[Pixel coordinate grounding data]
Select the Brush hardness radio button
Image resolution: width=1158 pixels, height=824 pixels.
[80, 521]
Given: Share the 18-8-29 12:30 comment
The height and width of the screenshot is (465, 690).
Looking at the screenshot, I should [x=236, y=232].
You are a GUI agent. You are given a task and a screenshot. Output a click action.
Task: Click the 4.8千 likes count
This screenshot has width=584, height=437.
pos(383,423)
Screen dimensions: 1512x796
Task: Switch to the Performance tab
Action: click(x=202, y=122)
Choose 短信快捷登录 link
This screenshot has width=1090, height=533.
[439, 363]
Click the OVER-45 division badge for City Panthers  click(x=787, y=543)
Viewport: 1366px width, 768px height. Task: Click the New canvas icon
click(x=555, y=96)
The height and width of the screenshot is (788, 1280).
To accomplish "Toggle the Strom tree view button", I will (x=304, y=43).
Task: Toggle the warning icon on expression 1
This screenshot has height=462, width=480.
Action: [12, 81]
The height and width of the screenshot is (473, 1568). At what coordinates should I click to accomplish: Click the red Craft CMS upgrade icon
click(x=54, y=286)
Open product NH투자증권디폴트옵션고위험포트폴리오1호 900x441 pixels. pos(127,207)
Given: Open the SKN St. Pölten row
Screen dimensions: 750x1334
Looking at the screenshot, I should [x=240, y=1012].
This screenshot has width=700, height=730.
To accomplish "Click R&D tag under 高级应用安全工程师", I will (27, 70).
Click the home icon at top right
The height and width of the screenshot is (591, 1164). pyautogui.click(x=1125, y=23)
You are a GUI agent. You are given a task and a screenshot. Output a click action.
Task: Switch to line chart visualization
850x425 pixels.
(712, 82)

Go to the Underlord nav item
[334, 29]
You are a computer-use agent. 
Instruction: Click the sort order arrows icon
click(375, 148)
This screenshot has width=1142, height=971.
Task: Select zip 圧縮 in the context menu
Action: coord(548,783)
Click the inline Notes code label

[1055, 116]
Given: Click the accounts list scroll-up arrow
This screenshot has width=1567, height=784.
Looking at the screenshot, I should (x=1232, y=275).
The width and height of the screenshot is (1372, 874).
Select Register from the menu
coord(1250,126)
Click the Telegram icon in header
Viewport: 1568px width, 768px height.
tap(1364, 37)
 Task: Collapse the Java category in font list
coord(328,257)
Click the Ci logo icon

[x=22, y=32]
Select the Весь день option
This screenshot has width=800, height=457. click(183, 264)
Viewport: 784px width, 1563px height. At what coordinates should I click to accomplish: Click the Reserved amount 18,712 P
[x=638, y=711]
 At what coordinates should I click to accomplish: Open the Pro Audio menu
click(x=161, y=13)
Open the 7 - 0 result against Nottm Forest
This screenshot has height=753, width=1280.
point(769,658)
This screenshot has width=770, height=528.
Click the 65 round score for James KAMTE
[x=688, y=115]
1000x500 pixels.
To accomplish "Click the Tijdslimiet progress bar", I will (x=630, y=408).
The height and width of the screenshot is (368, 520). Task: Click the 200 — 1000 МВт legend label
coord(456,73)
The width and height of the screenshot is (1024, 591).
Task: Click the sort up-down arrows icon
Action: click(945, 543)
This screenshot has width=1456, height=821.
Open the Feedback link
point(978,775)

(EXERCISE)
Each line of the data above needs to be returned exactly.

(ANSWER TO THE EXERCISE)
Select the Brush hardness radio button
Image resolution: width=1158 pixels, height=824 pixels.
[80, 521]
Given: Share the 18-8-29 12:30 comment
The height and width of the screenshot is (465, 690).
Looking at the screenshot, I should [x=236, y=232].
You are a GUI agent. You are given a task and a screenshot. Output a click action.
Task: Click the 4.8千 likes count
This screenshot has width=584, height=437.
pos(383,423)
Screen dimensions: 1512x796
Task: Switch to the Performance tab
Action: click(x=202, y=122)
Choose 短信快捷登录 link
This screenshot has width=1090, height=533.
[439, 363]
Click the OVER-45 division badge for City Panthers  click(x=787, y=543)
Viewport: 1366px width, 768px height. Task: Click the New canvas icon
click(x=555, y=96)
The height and width of the screenshot is (788, 1280).
To accomplish "Toggle the Strom tree view button", I will (x=304, y=43).
Task: Toggle the warning icon on expression 1
This screenshot has height=462, width=480.
Action: [12, 81]
The height and width of the screenshot is (473, 1568). At what coordinates should I click to accomplish: Click the red Craft CMS upgrade icon
click(x=54, y=286)
Open product NH투자증권디폴트옵션고위험포트폴리오1호 900x441 pixels. pos(127,207)
Given: Open the SKN St. Pölten row
Screen dimensions: 750x1334
Looking at the screenshot, I should [x=240, y=1012].
This screenshot has width=700, height=730.
To accomplish "Click R&D tag under 高级应用安全工程师", I will (27, 70).
Click the home icon at top right
The height and width of the screenshot is (591, 1164). pyautogui.click(x=1125, y=23)
You are a GUI agent. You are given a task and a screenshot. Output a click action.
Task: Switch to line chart visualization
850x425 pixels.
(712, 82)

Go to the Underlord nav item
[334, 29]
You are a computer-use agent. 
Instruction: Click the sort order arrows icon
click(375, 148)
This screenshot has width=1142, height=971.
Task: Select zip 圧縮 in the context menu
Action: coord(548,783)
Click the inline Notes code label

[1055, 116]
Given: Click the accounts list scroll-up arrow
This screenshot has width=1567, height=784.
Looking at the screenshot, I should (x=1232, y=275).
The width and height of the screenshot is (1372, 874).
Select Register from the menu
coord(1250,126)
Click the Telegram icon in header
Viewport: 1568px width, 768px height.
tap(1364, 37)
 Task: Collapse the Java category in font list
coord(328,257)
Click the Ci logo icon

[x=22, y=32]
Select the Весь день option
This screenshot has width=800, height=457. click(183, 264)
Viewport: 784px width, 1563px height. At what coordinates should I click to accomplish: Click the Reserved amount 18,712 P
[x=638, y=711]
 At what coordinates should I click to accomplish: Open the Pro Audio menu
click(x=161, y=13)
Open the 7 - 0 result against Nottm Forest
This screenshot has height=753, width=1280.
point(769,658)
This screenshot has width=770, height=528.
Click the 65 round score for James KAMTE
[x=688, y=115]
1000x500 pixels.
To accomplish "Click the Tijdslimiet progress bar", I will (x=630, y=408).
The height and width of the screenshot is (368, 520). Task: Click the 200 — 1000 МВт legend label
coord(456,73)
The width and height of the screenshot is (1024, 591).
Task: Click the sort up-down arrows icon
Action: click(945, 543)
This screenshot has width=1456, height=821.
Open the Feedback link
point(978,775)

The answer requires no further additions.